Moving forward to a time where the average webpage is 10-100megs in size[1] in around 5 to 10 years time, SPDY will be the bottleneck, not the network or serving infrastructure.

Of course five to ten years is about the time that HTTP 2 will start to see wide spread adoption.....

Multiplexed TCP is just not a good idea for high bandwith, low latency file delivery. (HTTP is basically a very wordy file system interface)

If you look at any of the systems for moving files about, they all either use a custom UDP protocol, or many streams of TCP. (or rely on being in a LAN)

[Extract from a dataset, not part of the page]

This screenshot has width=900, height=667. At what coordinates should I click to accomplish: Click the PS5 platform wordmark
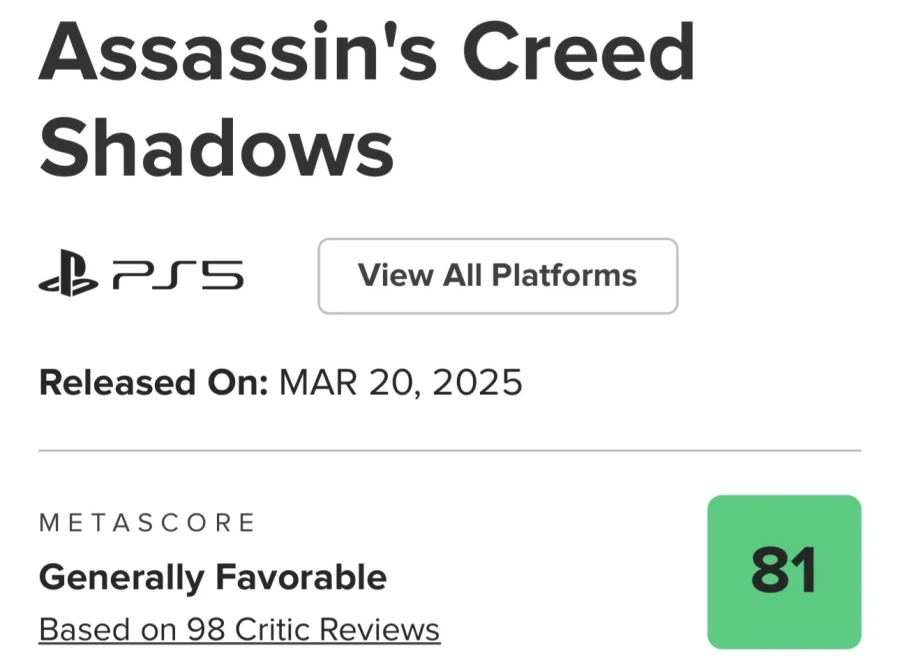point(179,277)
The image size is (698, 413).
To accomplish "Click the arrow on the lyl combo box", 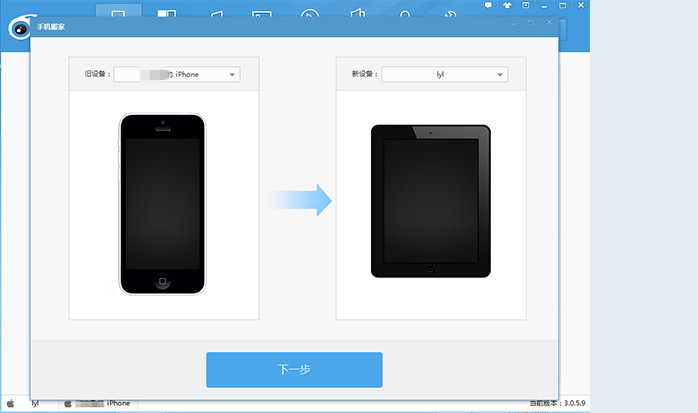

[1]http://www.websiteoptimization.com/speed/tweak/average-web-p...

2 comments

* Yup, Each dropped packet pauses the entire connection until its retransmitted. *

Yeah, that's why the next step after SPDY/HTTP2 adoption is QUIC, which moves the web to UDP, and solves the head-of-line blocking.

https://en.wikipedia.org/wiki/QUIC

which moves the web to UDP

That sounds like it'd just cause more congestion and dropped packets if not used carefully - and they'll eventually end up reinventing TCP on top of UDP...

or just create one virtual stream across multiple sockets
where the average webpage is 10-100megs in size[1] in around 5 to 10 years time

According to that link, the page sizes fortunately seem to be leveling off after a rather sharp jump between 2012 and 2014 (I wonder what happened there... a large increase in SPAs?) so I don't think they'll get that big in the near future - nor would it be a good thing if they did.